For the study, researchers developed an algorithm that collected data on how many times 35 flu-related Wikipedia pages were viewed.
The researchers collected page view data from between Dec. 10, 2007, through Aug. 19, 2013 (Baum, MedCity News, 4/18).
The study found that data garnered through Wikipedia:
- Accurately estimated the peak flu week in three out of the six examined flu seasons (Blaszczack-Boxe, Huffington Post, 4/17);
- Identified the weeks with the most flu-related activity with 17% more accuracy than Google Flu Trends;
- Was more likely to be correct about flu intensity on any individual week than the Google tracker; and
- Identified flu trends about two weeks sooner than CDC data.
The researchers also said that the Wikipedia data — unlike the Google tracker — were open to all potential researchers.
However, the study identified several limitations to using Wikipedia to track the spread of the flu. For example:
- Wikipedia does not record location information — unlike Google Flu Trends — so the algorithm could only identify when the flu is spreading nationally;
- Researchers used old data in their study, and the use of Wikipedia page view data has not yet been tested in real time during a flu season; and
- Both the Wikipedia data and the Google Flu Trends data could only identify correlation, not causation.
According to Bloomberg Businessweek, the researchers are working to address the lack of causation data by integrating their big-data findings with small-data techniques. Specifically, they are using the online polling site Flu Near You, which shares flu data about nearby people when users agree to tell the site how they currently are feeling (Bloomberg Businessweek, 4/17).
Details of Accuracy
The researchers hypothesized that the Wikipedia findings were more accurate than Google’s data.

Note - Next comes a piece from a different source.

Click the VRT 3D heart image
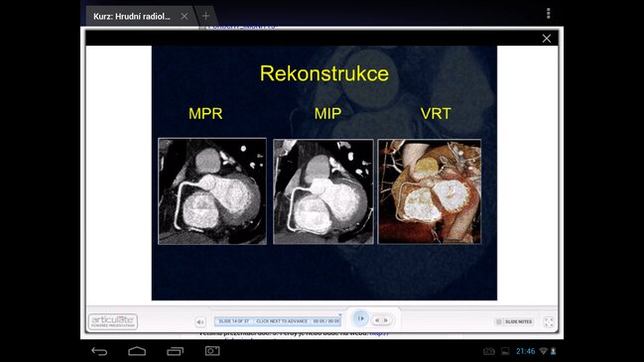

They said Wikipedia searches were less likely to be skewed by people who were not sick themselves, but were interested in finding more news on a general flu outbreak.
Although the researchers did not test this hypothesis in their study, they suggested that users on Wikipedia are more likely to seek information about symptoms or medications, rather than news information (Feltman, Quartz, 4/18).